We've all been thinking about it, and discussing the possibilities, but it is unusual for them up there to be talking about it.
But, according to Reuters, Germany's Economy Minister Karl-Theodor zu Guttenberg is openly saying that whole countries – and not just their banks – may have to be bailed out to prevent their collapse.
He was talking to the weekly magazine WirtschaftsWoche, who hastily adds – not entirely convincingly – that, "Luckily we're still a long way from anything that serious." Even then, although I do not know how much reliance you can put on a translation from the German, but the nuance of "still" makes you wonder.
Anyhow, Guttenberg had something more pressing – in his view – to say. That was to put on record his rejection of the idea of a joint bond issued by (or within) the eurozone. But once again, nuances come to the fore. He does not rule out a joint bond issue … merely one, presumably, by the ECB.
Whatever he has in mind, he also makes it clear that support should only be given to countries at risk of collapse, which also tells you something. If they start doshing out aid to specific countries – in whatever form they eventually decide – that will be a very clear signal that the situation is very grave.
Nevertheless, the "colleagues" are deadly serious.
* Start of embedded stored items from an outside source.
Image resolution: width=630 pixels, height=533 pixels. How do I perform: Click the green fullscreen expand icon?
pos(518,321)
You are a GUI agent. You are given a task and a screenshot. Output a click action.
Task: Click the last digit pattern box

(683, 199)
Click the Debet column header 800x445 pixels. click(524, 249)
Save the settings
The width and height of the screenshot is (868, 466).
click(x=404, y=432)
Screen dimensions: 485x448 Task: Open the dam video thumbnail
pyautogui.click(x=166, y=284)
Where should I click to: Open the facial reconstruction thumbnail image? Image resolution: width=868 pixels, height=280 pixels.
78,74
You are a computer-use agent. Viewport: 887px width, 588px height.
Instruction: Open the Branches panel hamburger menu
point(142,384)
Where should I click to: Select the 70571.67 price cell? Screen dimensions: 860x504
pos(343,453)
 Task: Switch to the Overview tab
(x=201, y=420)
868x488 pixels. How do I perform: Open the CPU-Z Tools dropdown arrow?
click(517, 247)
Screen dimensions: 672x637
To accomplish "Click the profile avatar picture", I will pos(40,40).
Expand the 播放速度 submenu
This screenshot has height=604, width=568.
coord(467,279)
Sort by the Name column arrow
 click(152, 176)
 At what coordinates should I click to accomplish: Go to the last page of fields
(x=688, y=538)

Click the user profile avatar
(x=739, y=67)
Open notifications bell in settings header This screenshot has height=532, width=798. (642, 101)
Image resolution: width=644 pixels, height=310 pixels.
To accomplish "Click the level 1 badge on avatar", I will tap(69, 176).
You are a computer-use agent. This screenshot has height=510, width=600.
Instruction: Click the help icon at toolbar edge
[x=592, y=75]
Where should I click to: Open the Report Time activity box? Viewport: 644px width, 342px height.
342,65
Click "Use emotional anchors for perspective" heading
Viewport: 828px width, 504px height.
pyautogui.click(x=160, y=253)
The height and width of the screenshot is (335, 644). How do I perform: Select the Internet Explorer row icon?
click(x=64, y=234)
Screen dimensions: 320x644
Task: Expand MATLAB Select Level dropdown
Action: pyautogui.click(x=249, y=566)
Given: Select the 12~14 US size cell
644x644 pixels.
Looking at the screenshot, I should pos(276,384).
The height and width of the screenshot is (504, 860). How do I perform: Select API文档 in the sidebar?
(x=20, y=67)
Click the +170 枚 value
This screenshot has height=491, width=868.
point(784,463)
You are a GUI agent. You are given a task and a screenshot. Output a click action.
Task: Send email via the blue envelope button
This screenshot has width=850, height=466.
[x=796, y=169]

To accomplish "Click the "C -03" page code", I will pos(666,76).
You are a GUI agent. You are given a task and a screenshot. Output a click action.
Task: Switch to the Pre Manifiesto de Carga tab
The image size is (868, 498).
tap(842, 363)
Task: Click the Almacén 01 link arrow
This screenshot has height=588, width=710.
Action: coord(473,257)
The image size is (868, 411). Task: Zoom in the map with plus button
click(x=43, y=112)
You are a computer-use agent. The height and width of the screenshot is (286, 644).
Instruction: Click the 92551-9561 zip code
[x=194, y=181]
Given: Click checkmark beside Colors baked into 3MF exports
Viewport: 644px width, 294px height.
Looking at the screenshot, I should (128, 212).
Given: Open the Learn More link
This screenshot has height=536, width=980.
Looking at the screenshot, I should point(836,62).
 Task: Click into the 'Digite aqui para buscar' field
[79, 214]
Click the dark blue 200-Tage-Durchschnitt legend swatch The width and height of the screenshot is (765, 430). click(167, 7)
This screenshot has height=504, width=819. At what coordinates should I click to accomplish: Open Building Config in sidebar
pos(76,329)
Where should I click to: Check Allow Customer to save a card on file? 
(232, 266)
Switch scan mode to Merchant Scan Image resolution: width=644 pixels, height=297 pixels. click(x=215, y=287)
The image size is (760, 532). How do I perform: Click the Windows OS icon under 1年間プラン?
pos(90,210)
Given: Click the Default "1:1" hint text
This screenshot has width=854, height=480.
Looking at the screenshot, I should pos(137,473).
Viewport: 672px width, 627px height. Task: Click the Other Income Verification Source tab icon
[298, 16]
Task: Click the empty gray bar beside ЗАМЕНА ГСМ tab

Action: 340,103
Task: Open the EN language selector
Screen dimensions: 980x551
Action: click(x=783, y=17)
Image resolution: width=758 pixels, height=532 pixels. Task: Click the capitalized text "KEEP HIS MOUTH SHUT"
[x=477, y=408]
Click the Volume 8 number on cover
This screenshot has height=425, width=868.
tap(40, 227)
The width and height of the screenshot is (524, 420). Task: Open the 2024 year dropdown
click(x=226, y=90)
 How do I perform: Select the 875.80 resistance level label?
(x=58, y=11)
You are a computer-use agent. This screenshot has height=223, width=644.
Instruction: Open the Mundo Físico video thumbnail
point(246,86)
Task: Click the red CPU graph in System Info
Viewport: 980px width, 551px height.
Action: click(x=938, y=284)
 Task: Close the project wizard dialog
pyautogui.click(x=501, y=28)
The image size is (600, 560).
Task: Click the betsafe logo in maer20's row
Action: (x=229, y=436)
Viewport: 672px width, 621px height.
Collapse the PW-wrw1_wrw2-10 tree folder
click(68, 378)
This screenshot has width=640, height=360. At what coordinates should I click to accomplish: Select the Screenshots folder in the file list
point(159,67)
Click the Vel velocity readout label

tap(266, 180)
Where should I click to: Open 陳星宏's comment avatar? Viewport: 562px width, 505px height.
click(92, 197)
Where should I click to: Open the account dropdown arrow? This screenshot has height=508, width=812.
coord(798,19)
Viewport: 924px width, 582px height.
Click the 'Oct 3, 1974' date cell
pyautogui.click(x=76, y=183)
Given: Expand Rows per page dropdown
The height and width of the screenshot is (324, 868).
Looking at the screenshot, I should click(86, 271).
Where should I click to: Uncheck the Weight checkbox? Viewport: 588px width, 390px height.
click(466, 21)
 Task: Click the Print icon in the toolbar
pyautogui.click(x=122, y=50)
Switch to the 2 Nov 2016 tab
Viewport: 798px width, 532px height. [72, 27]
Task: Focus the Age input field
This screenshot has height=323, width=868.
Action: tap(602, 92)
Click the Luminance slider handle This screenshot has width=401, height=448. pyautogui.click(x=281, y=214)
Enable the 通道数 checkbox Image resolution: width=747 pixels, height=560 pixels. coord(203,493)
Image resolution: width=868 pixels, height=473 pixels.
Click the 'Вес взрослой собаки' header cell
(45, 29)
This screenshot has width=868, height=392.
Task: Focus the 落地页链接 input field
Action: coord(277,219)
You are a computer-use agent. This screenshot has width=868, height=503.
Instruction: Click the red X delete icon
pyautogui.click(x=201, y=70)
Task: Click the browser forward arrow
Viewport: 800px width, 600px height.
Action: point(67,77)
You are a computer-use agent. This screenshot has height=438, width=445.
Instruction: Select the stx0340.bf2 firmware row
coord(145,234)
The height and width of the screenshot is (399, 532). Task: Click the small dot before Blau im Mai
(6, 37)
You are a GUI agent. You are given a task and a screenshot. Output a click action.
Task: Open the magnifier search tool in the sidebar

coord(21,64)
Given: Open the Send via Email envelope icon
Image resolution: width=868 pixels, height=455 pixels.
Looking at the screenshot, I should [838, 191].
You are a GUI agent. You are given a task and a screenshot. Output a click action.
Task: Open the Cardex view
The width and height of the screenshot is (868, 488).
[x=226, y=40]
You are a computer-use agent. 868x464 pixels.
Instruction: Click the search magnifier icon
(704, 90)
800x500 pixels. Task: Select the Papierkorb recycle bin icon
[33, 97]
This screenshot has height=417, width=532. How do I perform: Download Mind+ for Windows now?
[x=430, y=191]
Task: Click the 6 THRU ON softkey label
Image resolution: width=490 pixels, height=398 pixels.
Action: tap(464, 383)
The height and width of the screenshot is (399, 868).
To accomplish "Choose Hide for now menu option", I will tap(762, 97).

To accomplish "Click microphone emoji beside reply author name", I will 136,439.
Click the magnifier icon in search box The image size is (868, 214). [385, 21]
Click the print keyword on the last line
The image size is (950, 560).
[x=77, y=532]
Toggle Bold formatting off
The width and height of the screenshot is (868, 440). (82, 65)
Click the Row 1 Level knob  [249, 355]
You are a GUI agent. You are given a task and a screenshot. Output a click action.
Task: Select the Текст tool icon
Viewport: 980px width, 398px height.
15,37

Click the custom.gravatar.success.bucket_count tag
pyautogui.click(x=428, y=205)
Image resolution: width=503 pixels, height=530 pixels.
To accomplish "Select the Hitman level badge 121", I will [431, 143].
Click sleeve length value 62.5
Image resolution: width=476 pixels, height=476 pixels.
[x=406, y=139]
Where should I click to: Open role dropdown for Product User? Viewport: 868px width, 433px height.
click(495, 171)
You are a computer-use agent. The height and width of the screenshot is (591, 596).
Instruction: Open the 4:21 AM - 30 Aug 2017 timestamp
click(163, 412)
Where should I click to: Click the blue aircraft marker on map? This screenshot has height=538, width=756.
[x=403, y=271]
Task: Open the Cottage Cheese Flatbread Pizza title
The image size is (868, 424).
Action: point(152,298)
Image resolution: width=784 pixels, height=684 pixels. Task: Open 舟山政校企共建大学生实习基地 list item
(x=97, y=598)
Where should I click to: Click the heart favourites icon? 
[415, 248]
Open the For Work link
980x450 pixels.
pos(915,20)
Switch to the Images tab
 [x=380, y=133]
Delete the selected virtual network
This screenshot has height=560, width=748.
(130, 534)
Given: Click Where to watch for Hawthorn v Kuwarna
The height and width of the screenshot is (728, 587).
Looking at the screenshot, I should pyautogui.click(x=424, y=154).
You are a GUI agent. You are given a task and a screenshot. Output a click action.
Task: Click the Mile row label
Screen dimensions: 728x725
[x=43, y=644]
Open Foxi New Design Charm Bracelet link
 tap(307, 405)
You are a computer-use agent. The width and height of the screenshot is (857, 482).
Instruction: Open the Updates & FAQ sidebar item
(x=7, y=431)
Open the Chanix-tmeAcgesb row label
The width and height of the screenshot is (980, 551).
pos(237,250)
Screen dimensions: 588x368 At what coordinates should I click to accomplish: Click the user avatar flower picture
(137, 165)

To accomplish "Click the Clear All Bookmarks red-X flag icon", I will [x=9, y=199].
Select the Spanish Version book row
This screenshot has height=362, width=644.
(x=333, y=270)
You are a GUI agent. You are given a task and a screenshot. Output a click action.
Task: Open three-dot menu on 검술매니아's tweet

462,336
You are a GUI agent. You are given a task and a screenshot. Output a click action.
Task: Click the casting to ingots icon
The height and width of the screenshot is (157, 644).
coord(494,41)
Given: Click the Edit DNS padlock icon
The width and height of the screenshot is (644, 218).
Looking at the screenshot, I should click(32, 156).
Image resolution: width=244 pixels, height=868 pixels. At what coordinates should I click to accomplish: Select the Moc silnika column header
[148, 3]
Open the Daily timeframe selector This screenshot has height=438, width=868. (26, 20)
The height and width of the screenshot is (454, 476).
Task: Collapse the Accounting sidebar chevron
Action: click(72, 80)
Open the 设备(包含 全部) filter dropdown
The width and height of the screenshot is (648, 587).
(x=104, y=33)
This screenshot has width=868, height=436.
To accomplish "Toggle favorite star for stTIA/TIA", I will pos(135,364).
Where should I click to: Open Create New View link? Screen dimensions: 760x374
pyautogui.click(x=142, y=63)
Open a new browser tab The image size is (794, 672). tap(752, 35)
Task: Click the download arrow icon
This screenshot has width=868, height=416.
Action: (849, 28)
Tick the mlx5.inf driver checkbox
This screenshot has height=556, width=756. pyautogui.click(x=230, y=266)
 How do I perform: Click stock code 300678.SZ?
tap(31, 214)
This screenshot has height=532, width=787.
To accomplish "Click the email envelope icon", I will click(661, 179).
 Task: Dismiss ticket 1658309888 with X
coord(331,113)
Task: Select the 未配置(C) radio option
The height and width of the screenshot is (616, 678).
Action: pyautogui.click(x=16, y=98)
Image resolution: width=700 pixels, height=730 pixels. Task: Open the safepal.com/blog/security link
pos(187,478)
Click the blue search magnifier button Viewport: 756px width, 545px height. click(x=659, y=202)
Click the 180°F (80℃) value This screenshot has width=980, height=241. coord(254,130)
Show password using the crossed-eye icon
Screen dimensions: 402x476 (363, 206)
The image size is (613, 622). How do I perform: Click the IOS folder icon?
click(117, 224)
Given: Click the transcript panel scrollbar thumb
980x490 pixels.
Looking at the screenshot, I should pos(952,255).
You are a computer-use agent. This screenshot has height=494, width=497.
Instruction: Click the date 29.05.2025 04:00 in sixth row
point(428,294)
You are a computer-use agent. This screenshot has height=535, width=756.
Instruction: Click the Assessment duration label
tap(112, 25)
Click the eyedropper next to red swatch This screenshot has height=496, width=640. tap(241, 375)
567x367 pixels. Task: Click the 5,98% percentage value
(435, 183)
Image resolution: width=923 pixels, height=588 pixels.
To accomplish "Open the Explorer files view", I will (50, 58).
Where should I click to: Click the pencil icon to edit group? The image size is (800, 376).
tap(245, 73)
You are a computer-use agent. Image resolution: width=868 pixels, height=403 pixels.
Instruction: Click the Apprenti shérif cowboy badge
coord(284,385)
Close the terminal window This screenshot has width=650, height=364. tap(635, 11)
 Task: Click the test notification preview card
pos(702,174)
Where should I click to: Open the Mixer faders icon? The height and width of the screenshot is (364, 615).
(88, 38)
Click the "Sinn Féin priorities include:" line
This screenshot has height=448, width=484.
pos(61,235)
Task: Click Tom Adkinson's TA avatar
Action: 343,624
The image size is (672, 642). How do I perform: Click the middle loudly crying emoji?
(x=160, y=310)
Guttenberg says that, "it may be that support measures will be necessary in future." He adds: "Just cynically allowing whole countries to fail would cost a great deal more." And that suggests that this too has been considered as an option, even if it has been rejected … for now.
It is not clear what is on the cards though. The best Guttenberg can offer is that, on the one hand, the "colleagues" don't want to "undermine efforts to maintain budgetary discipline in Europe." Thus they want collectively to "find flexible solutions for the countries that are really in danger."
This really does suggest that they don't yet have le plan. Either that, or they don't have the first idea of what to do … or both.